LESETEXT:
____

Das hieße: Sich nicht an jeder Front verkämpfen und Verliererthemen auch
mal liegen lassen. An manchen Stellen würde das zwar weitere Bauchschmerzen
produzieren; manche Stammwähler*innen würden erneut enttäuscht. Über
die Enttäuschung könnten sie aber hinwegkommen, wenn sie hören: Hier, hier
und hier haben die Grünen im Gegenzug wirklich etwas Grünes erkämpft.
## Krieg und Frieden
Da Habeck die Partei in den Wahlkampf führen wird, sollten diese Erfolge im
besten Fall in Verbindung zu ihm stehen. Den Ausbau der Erneuerbaren
Energien kann er schon mal für sich verbuchen, er ist in seinem Ressort
angesiedelt und geht gut voran. Die Suche nach zusätzlichen Gewinnerthemen
ist etwas kniffliger. Unter anderem, weil vieles von dem, was der
Koalitionsvertrag für Habecks Ministerium vorgesehen hatte, schon
abgearbeitet ist.

____

EXTRAHIERTE DATEN:
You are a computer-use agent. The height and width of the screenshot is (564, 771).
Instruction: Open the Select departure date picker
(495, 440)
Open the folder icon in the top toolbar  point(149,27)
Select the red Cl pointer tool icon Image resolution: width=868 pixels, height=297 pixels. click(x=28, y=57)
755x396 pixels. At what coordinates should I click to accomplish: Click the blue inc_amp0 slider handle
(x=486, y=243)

____

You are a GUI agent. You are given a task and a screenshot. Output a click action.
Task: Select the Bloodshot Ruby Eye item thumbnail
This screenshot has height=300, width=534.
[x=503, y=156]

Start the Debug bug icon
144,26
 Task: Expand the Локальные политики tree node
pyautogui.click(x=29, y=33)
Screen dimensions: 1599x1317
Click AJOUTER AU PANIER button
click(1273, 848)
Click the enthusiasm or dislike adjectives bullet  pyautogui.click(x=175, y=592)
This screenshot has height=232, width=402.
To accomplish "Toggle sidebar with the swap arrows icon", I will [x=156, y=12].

____

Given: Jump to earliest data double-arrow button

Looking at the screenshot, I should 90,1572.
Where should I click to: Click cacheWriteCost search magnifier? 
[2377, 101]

____

Schreibe den Text über die Grünen und Habeck im Anschluss an den Satz, der mit „schon abgearbeitet ist.“ endet, weiter. Die Einträge sind eigenständiges Material und gehören nicht zum Text über die Grünen und Habeck.

LÖSUNG:
Ein paar Vorhaben sind aber noch übrig, etwa die Einführung eines
Rüstungsexportkontrollgesetzes. Es ist in Habecks Ressort angesiedelt und
verzögert sich schon lange, [4][die Umsetzung gilt nicht mehr als
garantiert]. Dabei böte das Gesetz für die Grünen die Chance, einen Makel
zu beheben: Die eindeutige Haltung der Grünen zum Krieg in der Ukraine ist
vielen Deutschen suspekt. Die grüne Kritik an Israels Kriegsführung in Gaza
ist manchen zu zahm. Auf der Friedenspartei klebt das
Kriegstreiber-Etikett, zum Teil auch auf Habeck selbst.
Würde er nun die Initiative ergreifen und ein Gesetz durchfechten, das
Waffenexporte an die Guten weiterhin erlaubt, Waffenexporte an alle anderen
aber stärker reguliert – der schlechte Eindruck wäre korrigiert.
Der größte Makel, für die Grünen und speziell für Habeck, ist aber ein
anderer: Das Debakel um das Gebäudeenergiegesetz aus dem Frühjahr 2022. Der
Ärger vieler Deutschen über das grüne Projekt will einfach nicht
verfliegen. Seinen Heizhammer wird Habeck nicht los.
## Noch mal die Baerbock fragen
Was kann man da noch machen? Abwarten und Hoffen ist eine Option.
Vielleicht verfliegt die Wut ja doch noch, spätestens dann, wenn jeder im
Land mal eine Wärmepumpe gesehen hat und sich von ihrer Funktionsfähigkeit
überzeugen konnte. Ausweislich der schleppenden Absatzzahlen, die die
Hersteller melden, wird das allerdings bis zur Bundestagswahl nicht
geschehen sein.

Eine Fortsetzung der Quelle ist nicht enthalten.